Sept. 13, 2022 Updated Tue., Sept. 13, 2022 at 1:46 p.m.

Volunteers bag groceries at a food pantry in Brooklyn, New York, on May 29, 2020.  (Demetrius Freeman/Bloomberg )
Volunteers bag groceries at a food pantry in Brooklyn, New York, on May 29, 2020. (Demetrius Freeman/Bloomberg )
By Alex Tanzi and Augusta Saraiva Bloomberg

The U.S. poverty rate climbed for a second straight year in 2021 and household income slipped slightly as the economy slowly started a recovery from the COVID-19 pandemic.

The poverty rate rose to 11.6% from 11.5% in the prior year, annual data released Tuesday by the U.S. Census Bureau showed.

It reached the lowest in six decades in 2019. Last year, 37.9 million people were in poverty, about 3.9 million more than 2019. The U.S. poverty rate has been roughly cut in half over the past 60 years.

Median, inflation-adjusted household income decreased last year to $70,784. It has declined about $2,000 over the last two years but has risen by about $20,000 since 1967.

The data help flesh out the picture of American families’ economic health in the first full year of President Joe Biden’s term after the turbulence of 2020, when the pandemic was declared a national emergency.

In 2021, the annual jobless rate fell to 5.3% after surging to 8.1% in 2020, a nine-year high. In 2019, the rate was roughly where it is today at 3.7%.

In March last year, Biden signed the American Rescue Plan, a $1.8 trillion pandemic-relief package that provided $1,400 checks for millions of people – at a $410 billion cost – and extended unemployment benefits for those out of work.

That followed the two major packages in 2020 totaling almost $3 trillion under President Donald Trump.

There was a clear divergence between the wealthy and the poor: Median incomes at the 90th percentile rose to $211,956 in 2021, while incomes for those among the bottom 10th fell to $15,660.

In 2020, the income-percentile limit for the lowest 10th was $16,400.

The so-called Gini index, a measure of income inequality, rose to 0.494, indicating the widest disparity on record.

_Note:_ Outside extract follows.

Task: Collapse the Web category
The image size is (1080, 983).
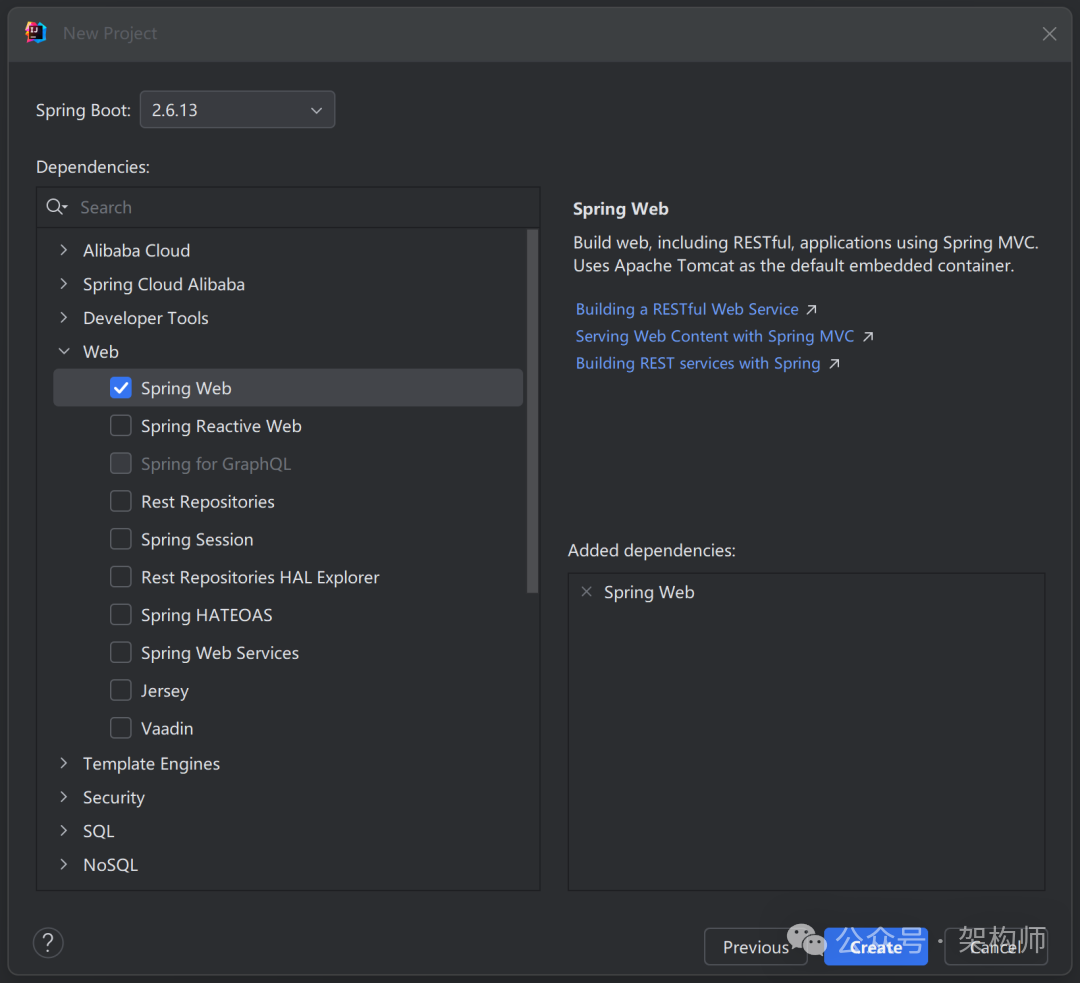Action: point(64,352)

The report affirms the importance of investment in the social safety net, said Kim Janey, president of non-profit Economic Mobility Pathways.

“We should do more, and we should do better,” she said.

Last year, median incomes for Asians were at $101,418, Non-Hispanic Whites at $77,999, Hispanics of any race at $57,981 and for Blacks at $48,297.

The earnings ratio of women to men narrowed to 83.7%.